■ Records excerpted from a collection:

..........

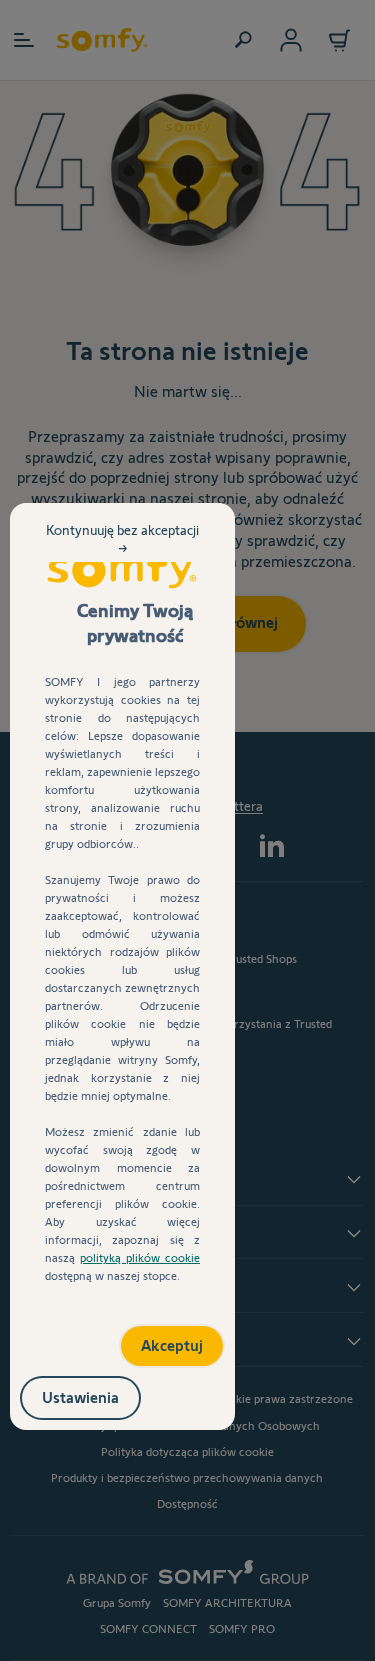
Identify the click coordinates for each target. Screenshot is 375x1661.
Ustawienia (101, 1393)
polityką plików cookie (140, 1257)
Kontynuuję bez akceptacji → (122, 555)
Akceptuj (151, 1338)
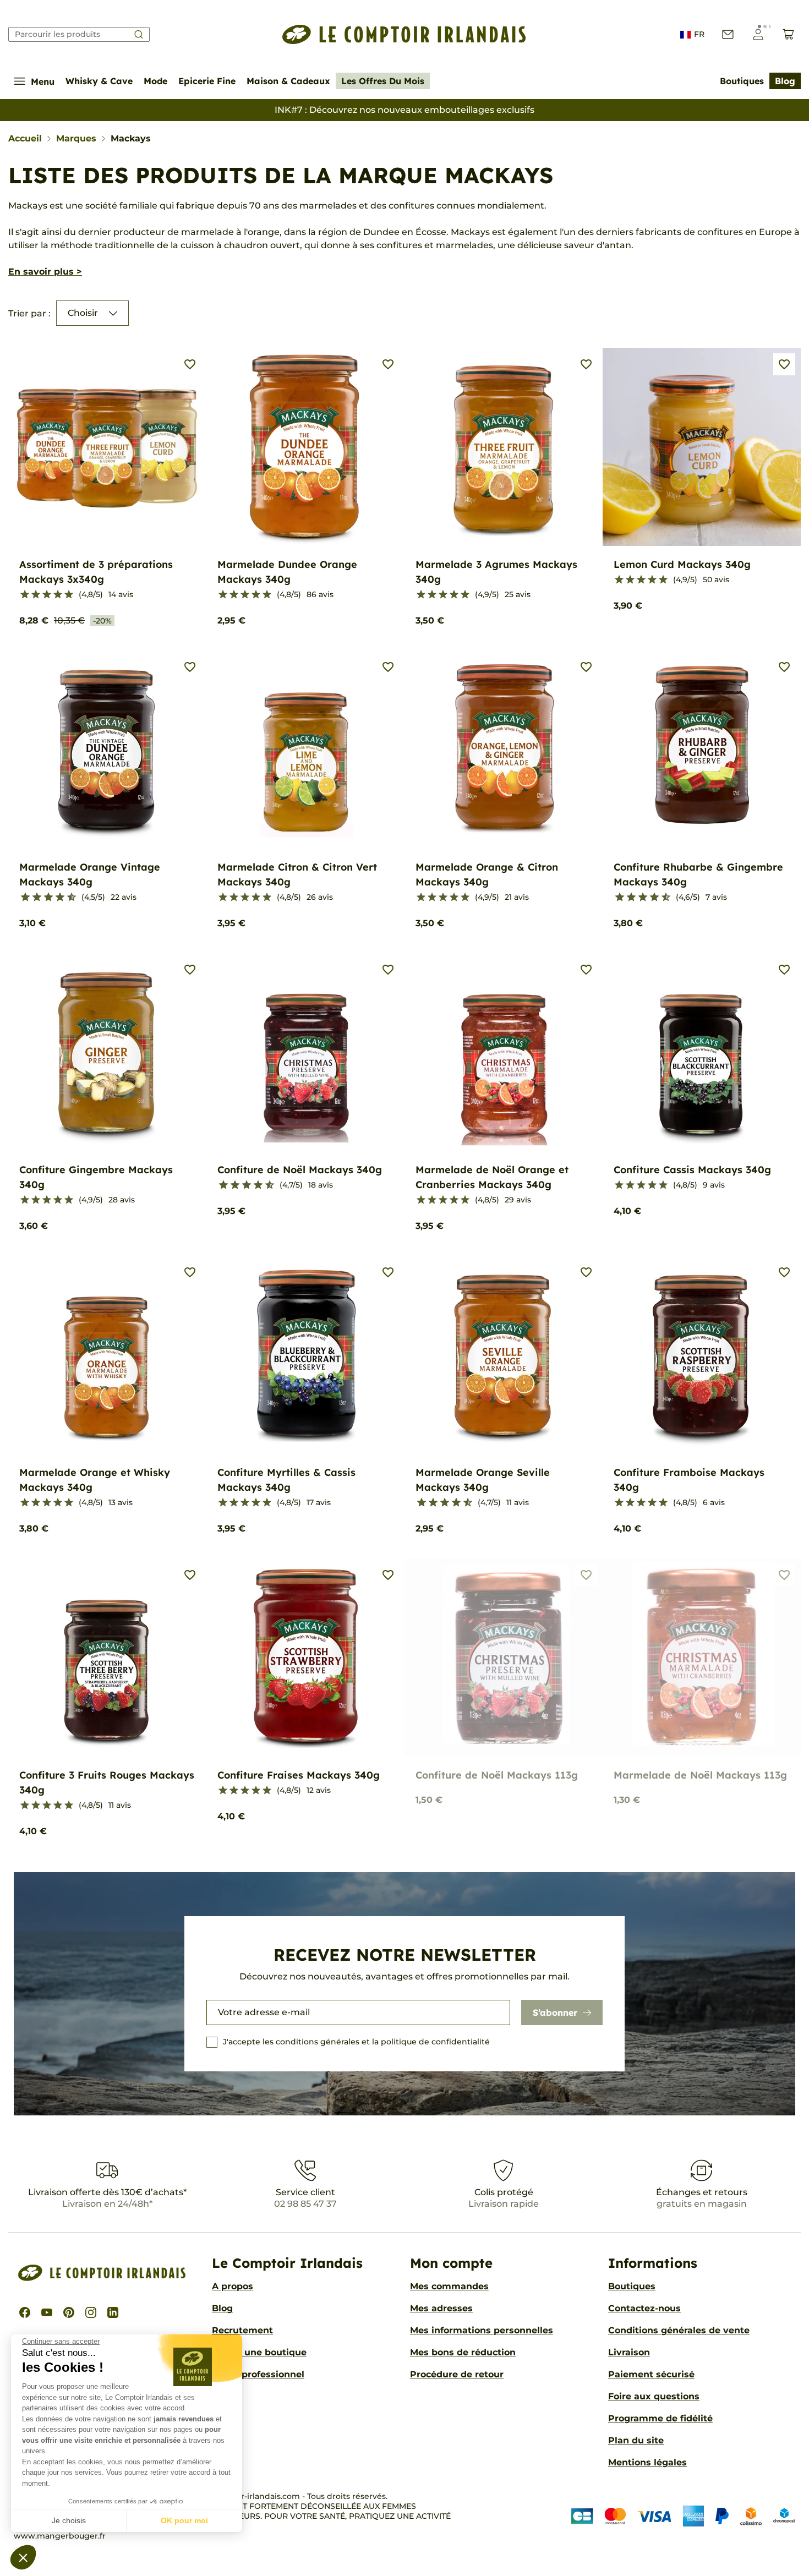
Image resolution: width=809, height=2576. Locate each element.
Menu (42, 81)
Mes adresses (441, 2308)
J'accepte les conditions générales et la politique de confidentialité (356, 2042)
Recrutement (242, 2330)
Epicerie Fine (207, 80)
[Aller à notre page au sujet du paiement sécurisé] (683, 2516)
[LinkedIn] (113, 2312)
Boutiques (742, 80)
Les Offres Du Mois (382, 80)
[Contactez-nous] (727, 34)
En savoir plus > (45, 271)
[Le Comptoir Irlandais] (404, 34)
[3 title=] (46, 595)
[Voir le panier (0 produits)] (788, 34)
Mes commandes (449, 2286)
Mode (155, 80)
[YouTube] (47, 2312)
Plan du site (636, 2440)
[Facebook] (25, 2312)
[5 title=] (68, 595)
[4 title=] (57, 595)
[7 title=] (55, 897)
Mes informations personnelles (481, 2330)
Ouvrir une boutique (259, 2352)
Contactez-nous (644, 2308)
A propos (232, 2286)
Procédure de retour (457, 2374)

..........

■ Task details: Print exactly the lines above, starting at the line that contains "[7 title=] (55, 897)" and ending with the last line of the records, both included.

■ Task output:
[7 title=] (55, 897)
Mes informations personnelles (481, 2330)
Ouvrir une boutique (259, 2352)
Contactez-nous (644, 2308)
A propos (232, 2286)
Procédure de retour (457, 2374)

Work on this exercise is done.